== TASK TO COMPLETE ==
Look through the listing below for lines containing the word "computer". State only their number.

== DATA TO EXAMINE ==
*** Block opens ***

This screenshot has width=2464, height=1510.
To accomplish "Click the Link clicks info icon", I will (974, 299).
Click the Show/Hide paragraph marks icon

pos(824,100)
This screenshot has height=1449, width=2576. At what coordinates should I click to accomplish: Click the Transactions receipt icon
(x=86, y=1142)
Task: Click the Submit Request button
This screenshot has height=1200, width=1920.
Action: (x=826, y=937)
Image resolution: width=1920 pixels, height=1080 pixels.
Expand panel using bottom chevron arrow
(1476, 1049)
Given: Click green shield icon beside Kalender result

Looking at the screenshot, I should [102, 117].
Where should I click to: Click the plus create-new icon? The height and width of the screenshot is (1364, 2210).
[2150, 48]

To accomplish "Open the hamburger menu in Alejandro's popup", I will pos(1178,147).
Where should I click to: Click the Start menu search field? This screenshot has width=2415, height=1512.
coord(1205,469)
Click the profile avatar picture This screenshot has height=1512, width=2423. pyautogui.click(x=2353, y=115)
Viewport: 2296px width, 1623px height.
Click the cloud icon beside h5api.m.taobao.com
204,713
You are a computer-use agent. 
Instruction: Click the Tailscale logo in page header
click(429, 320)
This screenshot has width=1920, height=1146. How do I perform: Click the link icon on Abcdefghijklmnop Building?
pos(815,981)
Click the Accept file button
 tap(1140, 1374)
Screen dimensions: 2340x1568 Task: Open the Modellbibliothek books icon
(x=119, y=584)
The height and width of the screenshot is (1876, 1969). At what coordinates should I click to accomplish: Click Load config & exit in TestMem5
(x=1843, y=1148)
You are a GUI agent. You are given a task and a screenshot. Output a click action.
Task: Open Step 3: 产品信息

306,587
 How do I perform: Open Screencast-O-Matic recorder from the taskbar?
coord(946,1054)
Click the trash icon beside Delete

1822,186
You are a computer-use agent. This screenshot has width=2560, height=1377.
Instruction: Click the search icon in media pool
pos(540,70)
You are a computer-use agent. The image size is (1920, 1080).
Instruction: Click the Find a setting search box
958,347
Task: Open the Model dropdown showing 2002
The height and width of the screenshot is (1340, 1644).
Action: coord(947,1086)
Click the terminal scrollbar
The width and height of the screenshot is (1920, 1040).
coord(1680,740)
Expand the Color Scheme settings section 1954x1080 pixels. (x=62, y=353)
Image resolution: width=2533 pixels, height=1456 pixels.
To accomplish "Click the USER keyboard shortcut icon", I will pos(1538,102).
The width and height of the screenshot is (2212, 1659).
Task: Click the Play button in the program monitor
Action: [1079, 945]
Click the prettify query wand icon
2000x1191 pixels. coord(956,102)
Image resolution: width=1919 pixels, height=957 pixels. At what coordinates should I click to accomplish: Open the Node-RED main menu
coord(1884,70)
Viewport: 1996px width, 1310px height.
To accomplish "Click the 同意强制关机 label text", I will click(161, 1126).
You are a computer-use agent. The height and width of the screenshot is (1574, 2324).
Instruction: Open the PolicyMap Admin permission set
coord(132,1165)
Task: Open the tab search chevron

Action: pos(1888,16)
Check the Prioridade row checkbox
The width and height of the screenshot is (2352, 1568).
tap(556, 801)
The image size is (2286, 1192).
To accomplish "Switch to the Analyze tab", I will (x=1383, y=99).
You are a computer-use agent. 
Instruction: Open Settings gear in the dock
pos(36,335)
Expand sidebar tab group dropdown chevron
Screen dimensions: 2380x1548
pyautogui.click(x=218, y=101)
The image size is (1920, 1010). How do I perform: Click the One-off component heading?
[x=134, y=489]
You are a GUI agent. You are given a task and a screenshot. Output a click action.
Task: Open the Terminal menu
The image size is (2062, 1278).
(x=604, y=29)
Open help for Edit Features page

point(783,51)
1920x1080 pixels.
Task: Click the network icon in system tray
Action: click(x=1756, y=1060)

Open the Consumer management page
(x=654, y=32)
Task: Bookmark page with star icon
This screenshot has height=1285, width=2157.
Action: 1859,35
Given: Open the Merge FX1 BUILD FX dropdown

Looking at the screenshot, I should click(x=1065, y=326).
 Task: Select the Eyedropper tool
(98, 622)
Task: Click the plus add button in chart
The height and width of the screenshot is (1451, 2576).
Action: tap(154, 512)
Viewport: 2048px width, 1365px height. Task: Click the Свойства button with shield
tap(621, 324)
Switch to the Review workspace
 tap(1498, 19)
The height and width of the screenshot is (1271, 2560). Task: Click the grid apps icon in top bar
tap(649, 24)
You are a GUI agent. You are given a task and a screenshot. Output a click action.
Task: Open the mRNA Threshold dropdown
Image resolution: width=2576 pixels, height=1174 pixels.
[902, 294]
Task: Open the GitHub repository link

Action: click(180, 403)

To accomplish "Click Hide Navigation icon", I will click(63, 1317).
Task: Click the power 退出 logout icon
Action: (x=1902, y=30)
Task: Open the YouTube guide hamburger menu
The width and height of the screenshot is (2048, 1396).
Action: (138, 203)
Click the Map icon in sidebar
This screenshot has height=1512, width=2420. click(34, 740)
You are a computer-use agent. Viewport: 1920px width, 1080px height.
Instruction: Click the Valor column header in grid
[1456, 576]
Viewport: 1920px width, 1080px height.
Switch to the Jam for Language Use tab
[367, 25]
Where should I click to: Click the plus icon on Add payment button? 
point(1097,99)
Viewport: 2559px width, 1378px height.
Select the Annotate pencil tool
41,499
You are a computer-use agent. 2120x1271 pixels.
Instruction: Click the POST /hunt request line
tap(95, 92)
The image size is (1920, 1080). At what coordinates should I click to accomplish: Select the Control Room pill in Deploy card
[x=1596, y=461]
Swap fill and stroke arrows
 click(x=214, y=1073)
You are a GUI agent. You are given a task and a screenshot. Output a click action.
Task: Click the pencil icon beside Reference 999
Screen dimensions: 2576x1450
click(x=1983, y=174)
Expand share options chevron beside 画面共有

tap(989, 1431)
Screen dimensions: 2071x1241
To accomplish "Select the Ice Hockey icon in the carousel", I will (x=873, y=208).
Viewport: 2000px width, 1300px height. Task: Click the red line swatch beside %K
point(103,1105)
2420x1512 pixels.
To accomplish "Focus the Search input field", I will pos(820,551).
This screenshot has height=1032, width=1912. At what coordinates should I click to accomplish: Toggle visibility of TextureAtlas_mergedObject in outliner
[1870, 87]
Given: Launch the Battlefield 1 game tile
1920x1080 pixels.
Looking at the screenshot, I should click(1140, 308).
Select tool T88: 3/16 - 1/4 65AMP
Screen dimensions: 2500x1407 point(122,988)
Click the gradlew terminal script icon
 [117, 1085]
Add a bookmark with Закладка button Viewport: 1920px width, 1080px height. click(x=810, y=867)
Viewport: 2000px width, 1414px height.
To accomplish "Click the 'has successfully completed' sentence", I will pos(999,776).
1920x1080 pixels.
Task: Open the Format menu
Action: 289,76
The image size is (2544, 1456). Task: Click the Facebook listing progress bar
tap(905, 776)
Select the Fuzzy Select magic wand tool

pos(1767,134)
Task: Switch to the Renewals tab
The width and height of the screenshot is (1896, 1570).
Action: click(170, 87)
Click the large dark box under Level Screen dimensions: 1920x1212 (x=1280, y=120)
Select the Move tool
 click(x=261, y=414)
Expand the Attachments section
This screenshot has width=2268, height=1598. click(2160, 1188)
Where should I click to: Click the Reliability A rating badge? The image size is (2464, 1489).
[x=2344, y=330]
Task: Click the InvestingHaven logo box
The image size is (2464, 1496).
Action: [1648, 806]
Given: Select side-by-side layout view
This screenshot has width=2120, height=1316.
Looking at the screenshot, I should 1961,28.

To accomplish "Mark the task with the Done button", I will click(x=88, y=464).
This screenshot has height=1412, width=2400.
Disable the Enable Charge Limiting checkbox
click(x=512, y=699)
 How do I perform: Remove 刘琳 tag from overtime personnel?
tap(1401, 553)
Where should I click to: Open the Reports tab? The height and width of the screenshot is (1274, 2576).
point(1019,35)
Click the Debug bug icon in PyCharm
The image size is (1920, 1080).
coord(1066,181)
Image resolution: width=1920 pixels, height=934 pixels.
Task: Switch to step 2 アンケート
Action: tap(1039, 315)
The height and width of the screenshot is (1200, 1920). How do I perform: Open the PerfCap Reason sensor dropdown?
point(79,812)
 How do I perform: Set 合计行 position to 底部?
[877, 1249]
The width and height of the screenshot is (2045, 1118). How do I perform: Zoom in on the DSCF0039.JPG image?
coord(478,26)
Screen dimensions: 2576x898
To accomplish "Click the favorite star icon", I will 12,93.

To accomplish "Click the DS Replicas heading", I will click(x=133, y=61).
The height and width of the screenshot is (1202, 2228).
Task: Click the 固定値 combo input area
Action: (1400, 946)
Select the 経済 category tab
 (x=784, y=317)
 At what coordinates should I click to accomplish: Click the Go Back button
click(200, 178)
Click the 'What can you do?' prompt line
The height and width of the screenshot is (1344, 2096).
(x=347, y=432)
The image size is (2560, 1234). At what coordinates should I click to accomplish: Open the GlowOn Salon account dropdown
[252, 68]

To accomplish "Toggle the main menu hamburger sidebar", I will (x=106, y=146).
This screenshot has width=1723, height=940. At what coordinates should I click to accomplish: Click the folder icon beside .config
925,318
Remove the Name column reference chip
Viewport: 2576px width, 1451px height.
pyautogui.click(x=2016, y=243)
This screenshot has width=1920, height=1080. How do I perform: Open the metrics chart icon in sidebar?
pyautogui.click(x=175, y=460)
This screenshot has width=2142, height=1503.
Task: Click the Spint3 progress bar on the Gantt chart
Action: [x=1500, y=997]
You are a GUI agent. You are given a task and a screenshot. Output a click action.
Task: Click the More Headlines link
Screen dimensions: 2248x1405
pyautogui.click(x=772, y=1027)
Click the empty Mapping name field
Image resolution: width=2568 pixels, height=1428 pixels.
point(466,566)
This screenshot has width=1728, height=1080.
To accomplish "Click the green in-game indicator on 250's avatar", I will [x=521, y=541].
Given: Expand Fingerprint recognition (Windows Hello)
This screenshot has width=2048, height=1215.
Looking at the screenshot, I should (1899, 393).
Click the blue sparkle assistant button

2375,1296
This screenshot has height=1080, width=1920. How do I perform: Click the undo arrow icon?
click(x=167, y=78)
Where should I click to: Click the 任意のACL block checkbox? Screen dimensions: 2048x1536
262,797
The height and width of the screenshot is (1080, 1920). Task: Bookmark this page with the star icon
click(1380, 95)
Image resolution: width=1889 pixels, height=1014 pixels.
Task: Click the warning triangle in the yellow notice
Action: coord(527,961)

*** Block closes ***

== PROBLEM SOLUTION ==
7